In many ways, the task of updating COVID-19 vaccines is a turbo-charged version of a dilemma vaccine experts have faced for decades with the influenza vaccine.

Each year, several strains of the wily flu virus circle the globe and infect new populations. In the process, the mix of circulating strains changes, as does their genetic makeup.

So in early fall and early spring, the World Health Organization gathers an international group of vaccine experts to assess which mix of viruses is most likely to circulate in the next six months. Their findings dictate the composition of the shots offered for the flu season ahead.

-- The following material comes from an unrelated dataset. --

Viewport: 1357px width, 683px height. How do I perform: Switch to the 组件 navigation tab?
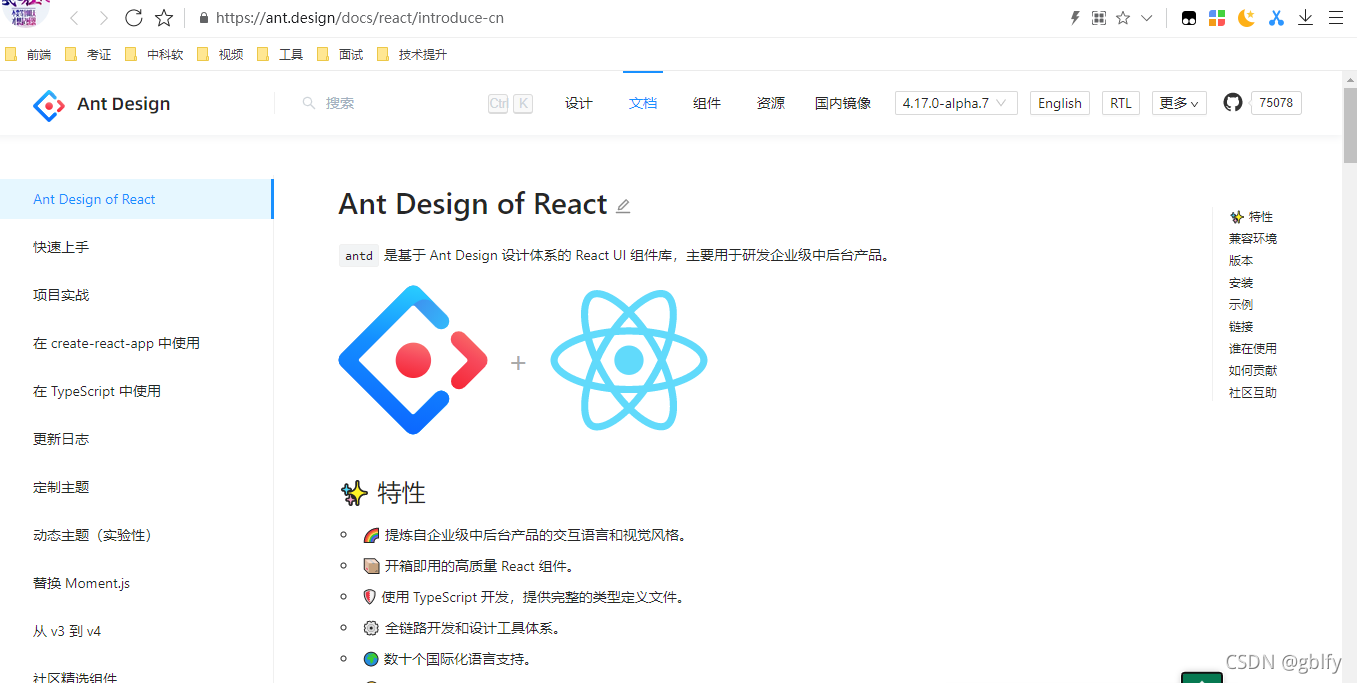(707, 102)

Sometimes their predictions are accurate, but not always. Between 2001 and 2010, annual flu vaccines protected against circulating influenza B strains just 50% of the time. In the 2014-15 flu season, a wrong guess about influenza A viruses led to 758,000 flu hospitalizations among older Americans and 148 flu deaths in children.

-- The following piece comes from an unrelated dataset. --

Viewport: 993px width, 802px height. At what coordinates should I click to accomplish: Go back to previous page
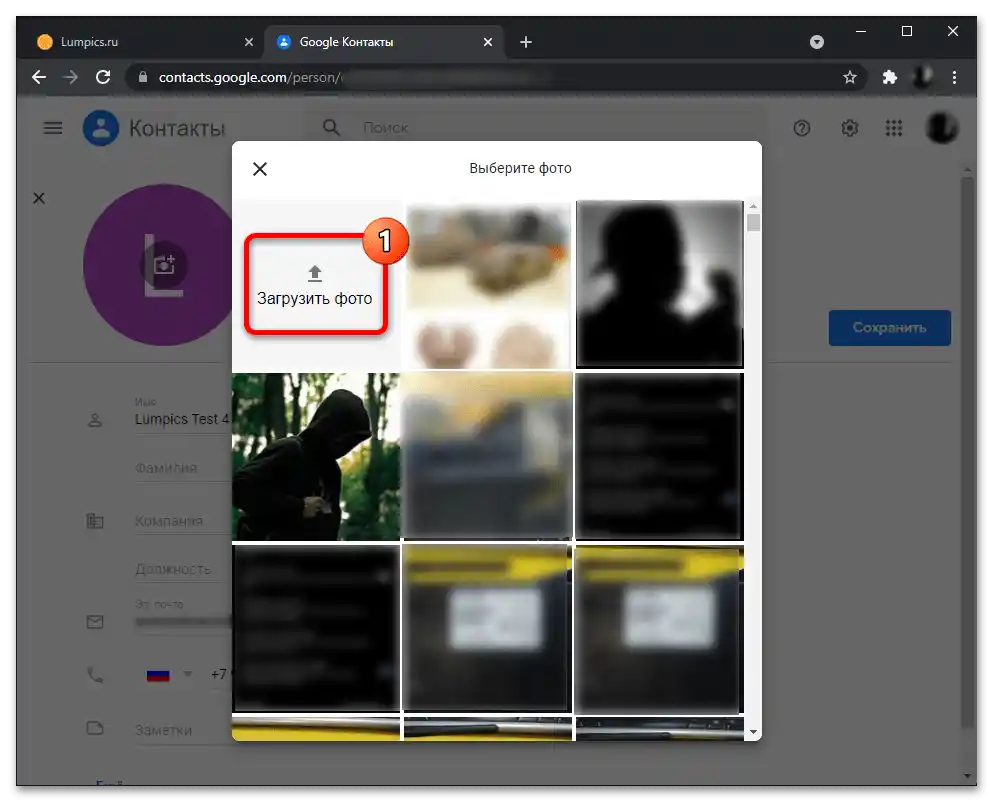click(x=38, y=77)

The preferred COVID-19 vaccines in the U.S. — Pfizer and BioNTech’s Comirnaty and Moderna’s Spikevax — have a key advantage over traditional flu vaccines: Their mRNA technology allows the composition to be altered with comparatively blinding speed. Millions of targeted doses of both vaccines will be available by September or October.

To stretch a booster shot’s protection across the widest possible expanse of variants, it would be ideal to know which of the omicron subvariants is most genetically distinct from the original coronavirus strain. Pairing the two in a single shot would give the vaccine “breadth,” making it more likely to offer protection against a wide range of strains that continue to circulate.

It’s easy to assume that because they cropped up most recently, BA.4 and BA.5 (which share the same spike protein) have the least in common with the ancestral strain.

But the fledgling field of genetic epidemiology isn’t so sure. Dr. Kanta Subarrao of the University of Melbourne, who researches the immune system’s response to emerging viral diseases, said the BA.1 subvariant of omicron is actually the bigger outlier.

If it were up to her to decide which version of the coronavirus to target with a fall booster, “I would choose BA.1,” Subarrao said at the recent meeting of FDA advisers.

The agency didn’t agree. At the end of June, the FDA asked vaccine manufacturers to produce “bivalent” doses that combine the original vaccine with one designed to recognize BA.4 and BA.5. Who will be advised to get it has yet to be determined.

Dr. Paul Offit, a virologist and immunologist at the University of Pennsylvania, thinks both approaches are wrong. In his view, the original vaccine and boosters are doing a fine job of preventing serious illnesses and death, and the potential upside of targeting omicron is too uncertain to justify the risks of releasing a shot that hasn’t been subjected to a full clinical trial.

Sure, a bivalent vaccine booster might spur the immune system to generate more antibodies than a regular booster, but that doesn’t necessarily mean recipients would be better off, Offit said in an interview.

“If they’d given me a choice of choice of voting ‘no’ or ‘hell no,’ I’d have voted ‘hell no,’” he said.

To Offit and most other vaccine experts, the ideal response to a shape-shifting virus would be to develop a universal vaccine capable of neutralizing any and all variants that may emerge.

It is an approach that has been the holy grail of flu research, and despite years of work, it remains maddeningly elusive.

To withstand a virus’ evolution, some scientists have tried to design vaccines that target a component that doesn’t change — say, a protein that performs some housekeeping task that’s crucial to its survival. Others have looked to animals such as llamas and alpacas, who produce very tiny antibodies capable of adapting to viruses when they change.

More recently, a team led by scientists at Caltech developed a multipronged vaccine that contains pieces of eight betacoronaviruses, including the one that causes COVID-19. When given to mice and monkeys, it trained their immune systems to recognize a wide range of viruses by showing them, in effect, a miniature family portrait.

The next step is a Phase 1 clinical trial in humans, where many promising universal vaccine candidates have foundered.

“It’s not for want of money. It’s not for want of desire or effort,” Offit said. “It’s just hard to make universal vaccines work.”